In further experiments with mice, the researchers found that the type of food also seemed to matter: a high-fat diet (in this case, corn oil) emerged as the key to boosting T cell capabilities compared to diets high in carbohydrates or protein.

T cells, or T lymphocytes, explains Delgoffe, are like the “soldiers” of the immune system. They remain in the body’s tissues, ready to spring into action to fend off viruses, bacteria, cancer cells and more. When T cells detect a pathogen, they activate and proliferate to form an army of fighters, he explains. And in T cells collected after a meal, these abilities were enhanced, he says.

Interestingly, T cells seem to retain the advantage provided by a good meal, Delgoffe says. When he and his colleagues looked at the same cells a week later, after they had divided, T cells from the postprandial state still retained their advantage. This finding was similar in mice.
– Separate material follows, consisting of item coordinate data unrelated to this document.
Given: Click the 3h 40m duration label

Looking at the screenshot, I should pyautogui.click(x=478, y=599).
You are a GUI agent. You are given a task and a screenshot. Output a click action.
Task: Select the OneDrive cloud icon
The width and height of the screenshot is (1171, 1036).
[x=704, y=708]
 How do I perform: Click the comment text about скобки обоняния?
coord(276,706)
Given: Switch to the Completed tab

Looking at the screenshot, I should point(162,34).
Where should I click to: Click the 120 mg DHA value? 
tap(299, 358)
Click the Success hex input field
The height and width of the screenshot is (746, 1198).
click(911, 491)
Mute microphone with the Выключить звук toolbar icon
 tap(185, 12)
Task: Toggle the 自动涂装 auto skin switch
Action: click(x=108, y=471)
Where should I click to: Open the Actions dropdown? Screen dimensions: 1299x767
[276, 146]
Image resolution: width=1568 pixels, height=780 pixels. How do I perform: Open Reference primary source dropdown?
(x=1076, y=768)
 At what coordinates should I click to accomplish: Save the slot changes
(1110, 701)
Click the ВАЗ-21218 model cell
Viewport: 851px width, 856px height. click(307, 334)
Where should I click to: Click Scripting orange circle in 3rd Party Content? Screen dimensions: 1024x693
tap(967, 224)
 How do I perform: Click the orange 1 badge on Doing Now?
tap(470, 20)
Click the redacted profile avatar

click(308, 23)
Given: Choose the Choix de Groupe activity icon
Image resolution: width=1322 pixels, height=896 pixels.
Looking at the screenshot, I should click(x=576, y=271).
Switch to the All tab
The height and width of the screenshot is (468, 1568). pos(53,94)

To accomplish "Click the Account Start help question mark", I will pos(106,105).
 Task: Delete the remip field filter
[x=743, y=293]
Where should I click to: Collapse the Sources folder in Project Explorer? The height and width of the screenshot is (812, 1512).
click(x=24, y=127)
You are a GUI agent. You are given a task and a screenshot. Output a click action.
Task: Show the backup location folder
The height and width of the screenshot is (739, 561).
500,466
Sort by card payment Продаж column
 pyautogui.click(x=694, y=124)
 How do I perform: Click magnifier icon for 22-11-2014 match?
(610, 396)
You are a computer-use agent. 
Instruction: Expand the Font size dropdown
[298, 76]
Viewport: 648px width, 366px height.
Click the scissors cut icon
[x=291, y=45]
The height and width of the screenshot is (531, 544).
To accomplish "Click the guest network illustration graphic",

The study doesn’t say, however, whether humans should eat a fatty meal if they’re worried about getting sick. Rather, the findings support the idea that a well-balanced diet, including healthy fats, can help strengthen our immune response to pathogens, Delgoffe says. “We don’t want anyone to just drink a gallon of corn oil.”

Ultimately, he hopes these findings could help scientists better design T-cell therapies that target cancer cells, or diets that boost our bodies’ response to treatments such as vaccines.

“We are very, very excited about what happens next,” Delgoffe says.